Mysql – Optimized MySQL “optional” FULLTEXT search on multiple tables

full-text-searchMySQLoptimization

I need to select data with optional columns in where clause based on client input.
my query is like this:

SELECT a.id, a.title, b.txt AS b_txt, c.txt AS c_txt 
FROM a 
LEFT JOIN b ON a.b_id=b.id 
LEFT JOIN c ON a.c_id=c.id 
where a.status=1 
AND (0=@bid OR a.b_id=@bid) 
AND (0=@cid OR a.c_id=@cid) 

@bid and @cid are client inputs, the values must be >0 with default to 0 if client does not provide the input.

client can provide no inputs so it will select all data where status=1 ignoring b_id and c_id columns

client can provide @bid or @cid or both and the query will select accordingly.

table engine is InnoDB, columns are indexed, foreign key and relationships set.

so far everything is fine. EXPLAIN SQL shows selection is done based on indexes provided.

now I need to add full-text search on all 3 tables to query is where I have problems. text search is also optional if client provides any keyword to search or not.

fulltext index is defined for a.title, b.txt and c.txt

I changed the query to:

SELECT a.id, a.title, b.txt AS b_txt, c.txt AS c_txt 
FROM a 
LEFT JOIN b ON a.b_id=b.id 
LEFT JOIN c ON a.c_id=c.id 
where a.status=1 
AND ('0'=@keywords OR (MATCH(a.title) AGAINST(@keywords IN BOOLEAN MODE) OR MATCH(b.txt) AGAINST(@keywords IN BOOLEAN MODE) OR MATCH(c.txt) AGAINST(@keywords IN BOOLEAN MODE))) 
AND (0=@bid OR a.b_id=@bid) 
AND (0=@cid OR a.c_id=@cid) 

the query seems to be working returning the results I want but the explain query returns type=ALL and a full table scan so no the query is not working in an optimized way.

if I change the OR between matches to AND then explain query returns type=fulltext and select is done on FULLTEXT index, but I need the OR style.

I was thinking about joining different result sets but couldn't find out how since the input is optional and there might be no input and therefore no full-text search needed to be done.

any solutions?

EDIT:

OK with thanks to jkavalik's comment and Rick's answer it seems I need to add some clarifications:

actually I am using a data service from WSO2 Data Services Server. so I am just passing the input parameters to the data service and I can not generate the select query based on user input. (there's an option to pass part of a query string as input parameter but I am not planning to do that for security reasons)

so I have two options:

  1. write separate queries which accept different sets of input parameters for each case of input parameter combinations. deciding to send the parameters to which query based on user inputs. well the optional inputs being 10+ in a real situation, that will be lots of queries and don't seem to be the right solution. optional fields may change over time, maintenance in future is expensive. doesn't looks like the standard way to handle this.
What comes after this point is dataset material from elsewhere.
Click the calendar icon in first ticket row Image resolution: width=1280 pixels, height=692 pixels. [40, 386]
  2. write a single query in a way it can handle the optional fields.

I prefer option 2 unless there is a third option I am not aware of?
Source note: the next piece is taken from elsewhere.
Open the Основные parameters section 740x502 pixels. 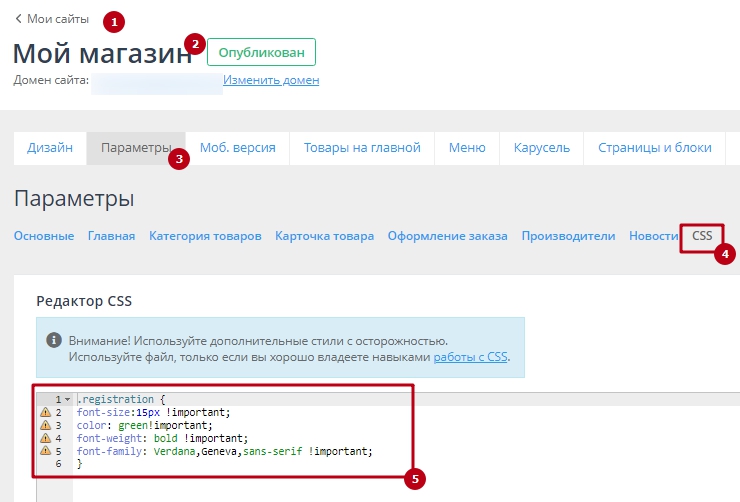click(44, 236)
about the @variables they are either being replaced by input parameter's value or the default value (0 in this example) before query being passed to and executed in MySQL. and actually they are :variable not @variable but I changed it to @ in this example for better reading or understandings.

Best Answer

Wrong approach. Instead, "construct" the SELECT based on which fields the user provides.

Why? OR does a poor job of optimizing. If, instead, you remove the clause from WHERE, you don't need the test for 0, thereby avoiding the OR.

Worse yet is an OR spanning multiple tables, as you need to to with the FULLTEXT checks. The only way for the query, as it stands, to be run is to evaluate all combinations of all rows in all tables, then start filtering. (OK, I exaggerate, but not by much.)

A common way to avoid OR is to turn it into UNION:

( SELECT id FROM a WHERE MATCH(a...) ... )
UNION DISTINCT
( SELECT id FROM a JOIN b ON ... WHERE MATCH(b...) ... )
...

That will get all the possible values for a.id.

Why LEFT? That will slow down the 2nd and 3rd parts of the subquery for no good reason. Remove LEFT. If there is no b row, that's equivalent to the MATCH failing.

Then, put that in a subquery to get the rest of the desired data:

SELECT a.id, a.title, b.txt AS b_txt, c.txt AS c_txt 
FROM ( the above "union" query ) AS tmp
JOIN a 
LEFT JOIN b ON a.b_id=b.id 
LEFT JOIN c ON a.c_id=c.id;

In this case you might need LEFT; but remove it if you don't.

Other notes

While you are 'constructing' the query, you may as well plug in the @ values. @variables inhibit the optimizer in some cases; actual literals are more easily processed. Be sure to escape them to help prevent "sql injection".

In case it was not obvious, 0=@bid OR goes away.